6. Cookies and Tracking Technologies

6.1 Cookies on Compath App Platform

The Compath App web application (app.compath.hu) uses essential cookies only for authentication and security purposes. These cookies are strictly necessary for the Service to function and do not require consent under GDPR and the ePrivacy Directive.

Essential Cookies We Use:

• Authentication cookies (httpOnly) – secure refresh tokens for maintaining user sessions
• JWT tokens – short-lived access tokens for API authentication
• Session identifiers – for maintaining secure login state

We do NOT use:

• Analytics or tracking cookies on the Compath App platform
• Advertising or marketing cookies
• Third-party cookies for profiling or behavioral tracking

These essential cookies:

• Are encrypted and secure (httpOnly, Secure flag, SameSite protection)
• Expire after a defined session period
• Cannot be disabled without preventing access to the Service
• Do not track user behavior across other websites

6.2 Tracking on Client Websites (GTM Events)

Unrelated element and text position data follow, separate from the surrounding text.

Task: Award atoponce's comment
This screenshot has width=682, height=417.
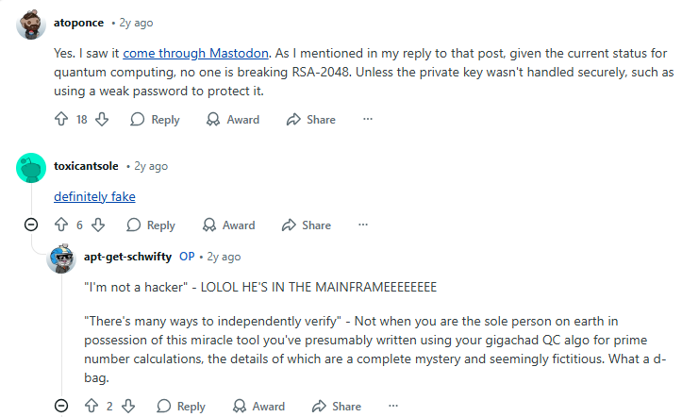Action: click(232, 120)
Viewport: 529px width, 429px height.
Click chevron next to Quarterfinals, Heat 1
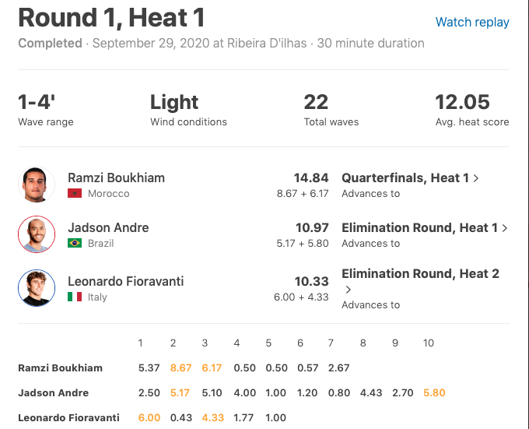coord(476,178)
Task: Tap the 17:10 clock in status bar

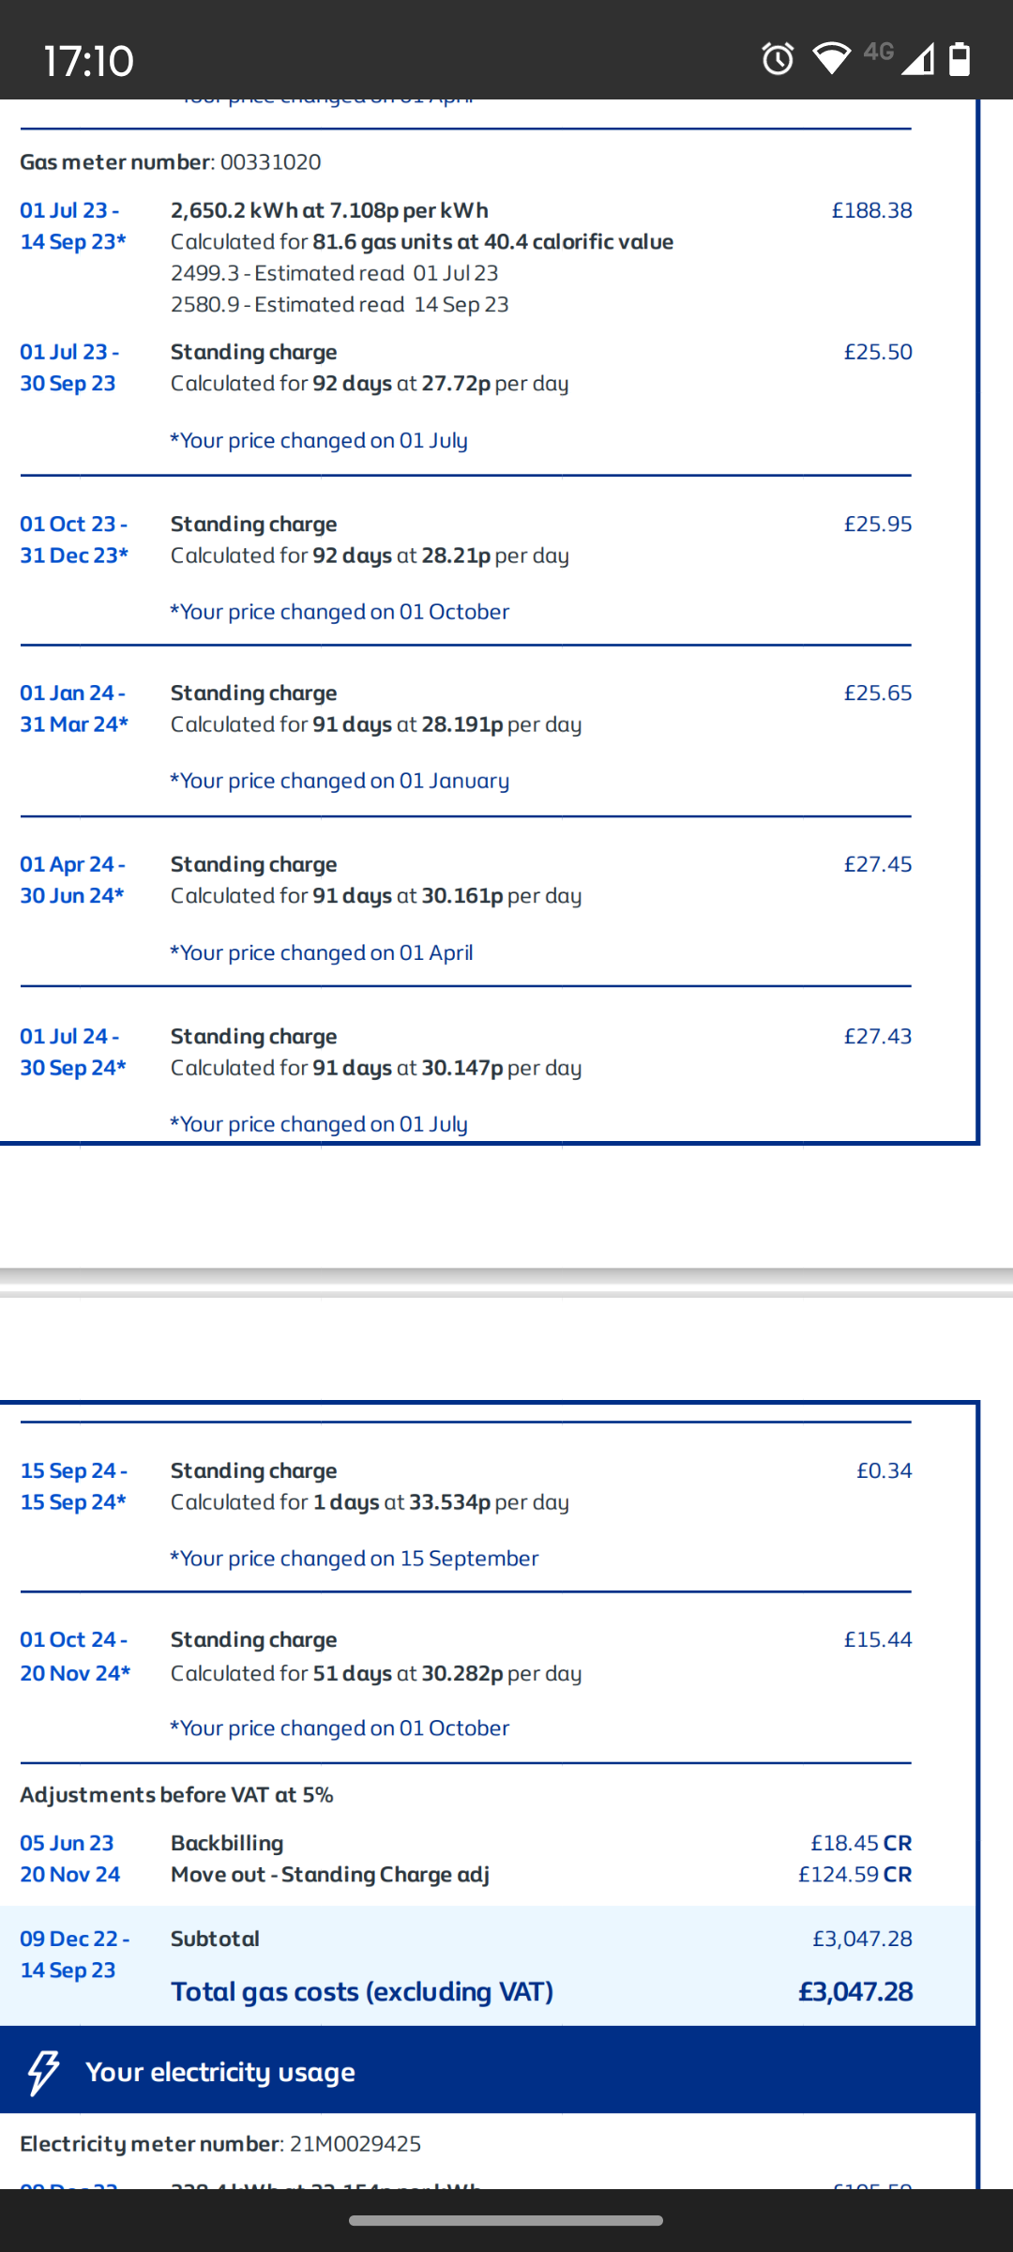Action: point(89,61)
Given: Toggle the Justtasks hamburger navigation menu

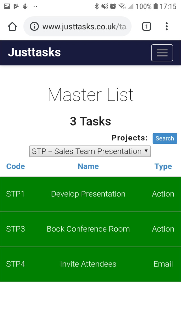Looking at the screenshot, I should pos(162,53).
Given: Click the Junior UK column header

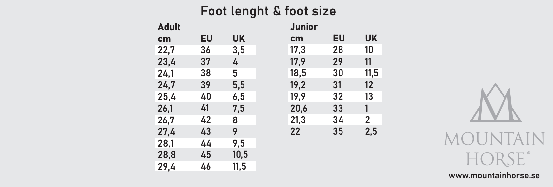Looking at the screenshot, I should 371,38.
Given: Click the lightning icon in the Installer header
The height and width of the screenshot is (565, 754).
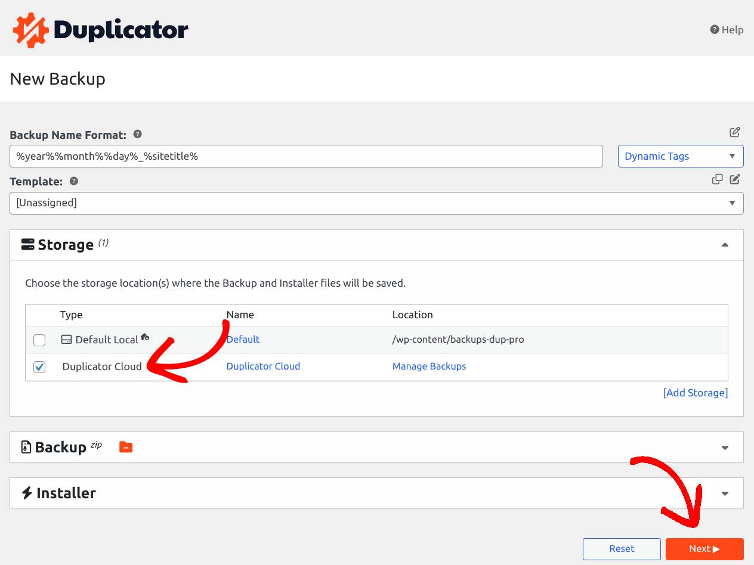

Important distinction: The Compath App platform does not track end-users (patients) on clinic websites. Instead, our Clients implement Google Tag Manager (GTM) on their own websites to track patient interactions (bookings, page views, conversions).

Client responsibilities:

• Clients (clinics) are the Data Controllers for tracking on their own websites
• Clients must implement cookie consent banners on their websites in compliance with GDPR and ePrivacy Directive
• Clients must obtain user consent before loading GTM and analytics cookies
• Clients must provide their own cookie policy and privacy notice to website visitors
• GTM tracking scripts are managed and controlled by the Client, not by Compath App

Our role: Compath App receives GTM event data via webhooks or API endpoints after events have been triggered on client websites. We act as a Data Processor and do not control the tracking mechanism or consent flow on client websites.

6.3 Browser Storage

The Compath App platform may use browser local storage or session storage for:

• Caching user preferences and UI state
• Storing non-sensitive application settings
• Temporary storage of authentication state

No personal data or sensitive information is stored in browser storage.

6.4 Managing Cookies

Users can manage cookies through their browser settings. However, disabling essential authentication cookies will prevent access to the Compath App platform.

For tracking on client clinic websites, patients should refer to the clinic's own cookie policy and manage consent through the clinic's cookie banner.

7. Data Sharing

Data is shared only as instructed by the Client and only for service delivery.

7.1 Client Access

We provide dashboards, analytics, and recommendations via the Compath App platform.

7.2 Third-Party Integrations (Optional)

Activated only if configured by the Client:

• Google Ads API – offline conversion uploads (aggregated, tied to click IDs)
• Meta Conversions API – offline conversion uploads (aggregated)
• Google Calendar API – staff appointment and availability data
• Google OAuth – authentication and API access authorization
• Google Tag Manager – web analytics event collection from clinic websites

We do not share data with unauthorised third parties.

8. Sub-Processors

• Amazon Web Services (AWS) – cloud hosting, database storage, file storage, secrets management, security, audit logging
• Metabase – business intelligence analytics and reporting platform
• SendGrid (Twilio) – transactional and marketing email delivery
• DIDWW – phone call tracking and telephony services
• Google (Calendar API, Ads API) – calendar data retrieval and advertising services (if connected)
• Meta (Facebook/Instagram) – advertising services (if connected)

All sub-processors are subject to GDPR-compliant data processing agreements.

Sub-Processor Changes: An up-to-date list of sub-processors is available upon request. Clients will be notified of any intended changes to sub-processors in accordance with the Data Processing Agreement (minimum 30 days' advance notice), allowing them to object to such changes on reasonable grounds.

9. Data Retention

Data is retained:

• for the duration of the Client’s active contract, and
• up to 24 months after termination unless otherwise instructed by the Client,

unless:

• the Client requests earlier deletion, or
• retention is required by law.

Upon termination, personal data will be deleted or returned to the Client as instructed, in accordance with our processor obligations.

10. Data Subject Rights

As a Data Processor, Compath App does not handle requests from data subjects directly.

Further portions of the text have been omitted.